→ Problem description: Please rewrite the DuckDB page from "Skip to content" up to and including "natively in DuckDB.", with "embedded" changed to "in-process".

** START OF Source text **

Skip to content

DuckDB

DuckDB is an embedded analytical database. To use Metaxy with DuckDB, configure DuckDBMetadataStore. This runs versioning computations natively in DuckDB.

Warning

File-based DuckDB does not (currently) support concurrent writes. If multiple writers are a requirement (e.g. with distributed data processing), consider either using DuckLake with a PostgreSQL catalog, or refer to DuckDB's documentation to learn about implementing application-side work-arounds.

Tip

The Delta Lake metadata store might be a better alternative for concurrent writes (with it's Polars-based versioning engine being as fast as DuckDB).

Installation

pip install 'metaxy[duckdb]'

Extensions

DuckDB extensions can be loaded automatically:

from metaxy.ext.metadata_stores.duckdb import DuckDBMetadataStore

store = DuckDBMetadataStore(":memory:", extensions=["hashfuncs"])

** END OF Source text **
** START OF Raw records **

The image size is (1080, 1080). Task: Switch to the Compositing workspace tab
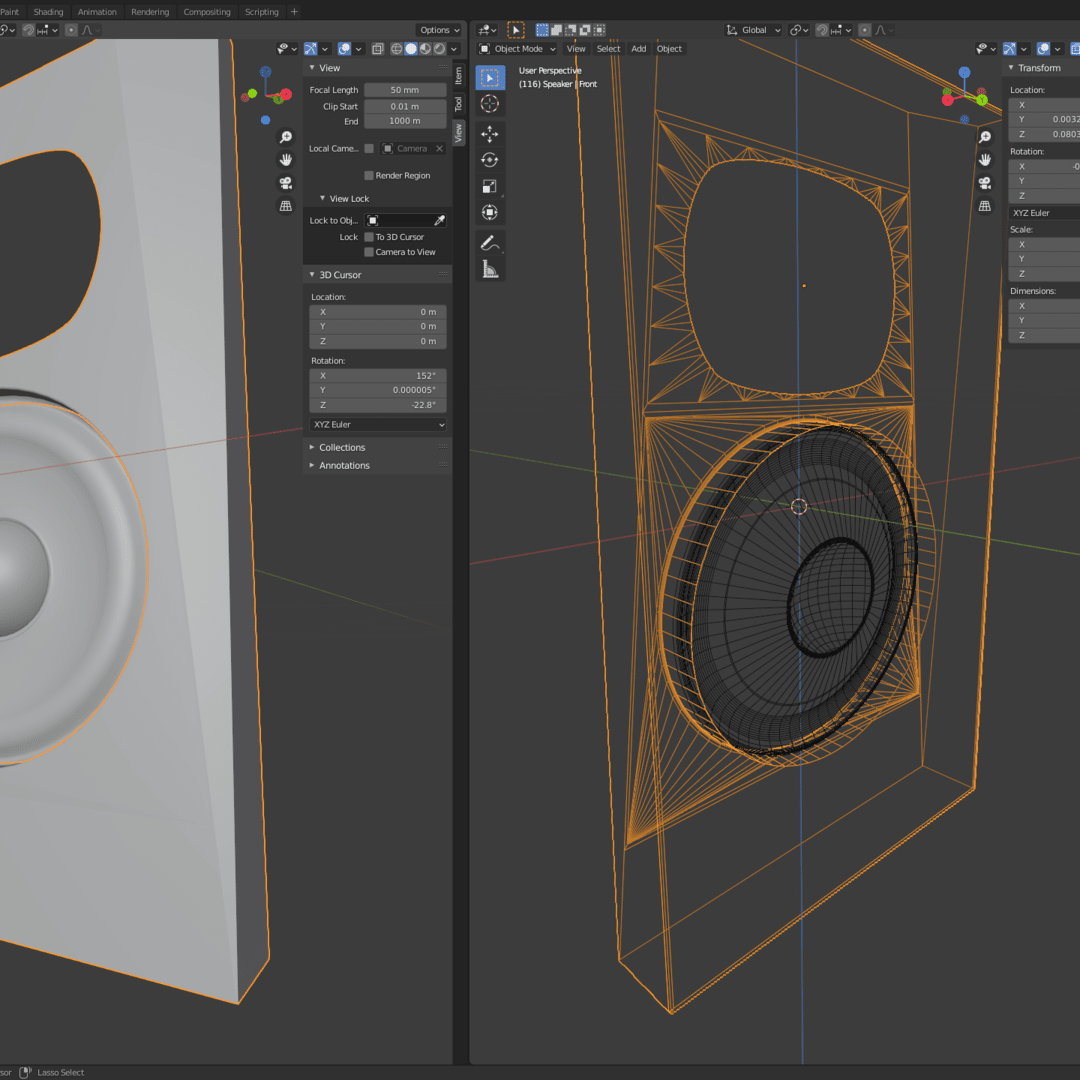coord(207,12)
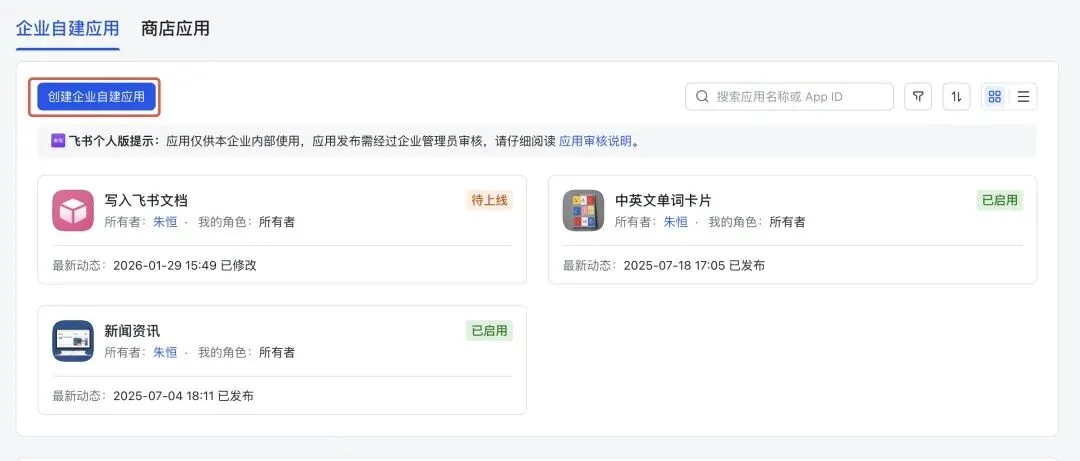This screenshot has height=461, width=1080.
Task: Click the 待上线 status badge
Action: point(489,200)
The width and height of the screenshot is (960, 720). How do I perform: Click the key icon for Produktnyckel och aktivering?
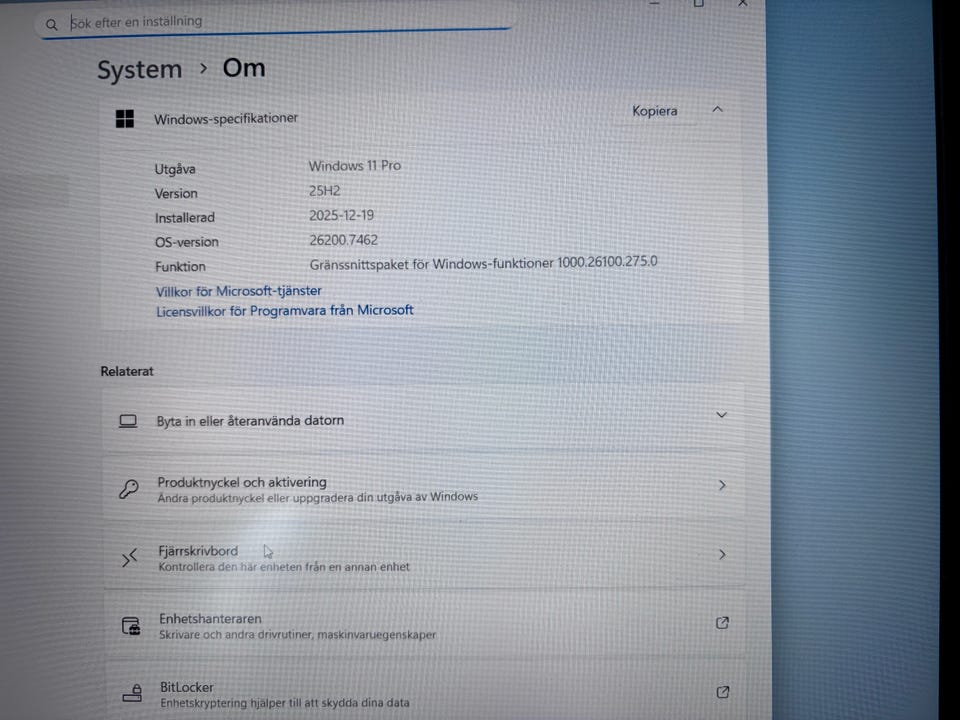pos(129,489)
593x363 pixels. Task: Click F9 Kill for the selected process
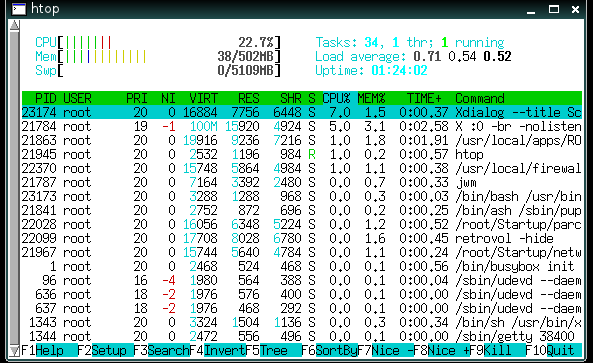click(x=497, y=350)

** END OF Raw records **

→ Answer:
Skip to content

DuckDB

DuckDB is an in-process analytical database. To use Metaxy with DuckDB, configure DuckDBMetadataStore. This runs versioning computations natively in DuckDB.